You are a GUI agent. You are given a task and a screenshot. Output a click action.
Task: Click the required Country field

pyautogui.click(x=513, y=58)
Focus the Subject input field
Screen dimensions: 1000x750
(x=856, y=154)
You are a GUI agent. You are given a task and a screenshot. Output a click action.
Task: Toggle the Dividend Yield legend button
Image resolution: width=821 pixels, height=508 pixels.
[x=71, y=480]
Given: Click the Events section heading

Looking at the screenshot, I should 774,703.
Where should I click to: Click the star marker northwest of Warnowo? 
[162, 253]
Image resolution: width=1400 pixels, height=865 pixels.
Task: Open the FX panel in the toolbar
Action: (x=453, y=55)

DIRECTIONS: Reproduce every record exactly, line by line.

REPLY:
You are a GUI agent. You are given a task and a screenshot. Output a click action.
Task: Click the required Country field

pyautogui.click(x=513, y=58)
Focus the Subject input field
Screen dimensions: 1000x750
(x=856, y=154)
You are a GUI agent. You are given a task and a screenshot. Output a click action.
Task: Toggle the Dividend Yield legend button
Image resolution: width=821 pixels, height=508 pixels.
[x=71, y=480]
Given: Click the Events section heading

Looking at the screenshot, I should 774,703.
Where should I click to: Click the star marker northwest of Warnowo? 
[162, 253]
Image resolution: width=1400 pixels, height=865 pixels.
Task: Open the FX panel in the toolbar
Action: (x=453, y=55)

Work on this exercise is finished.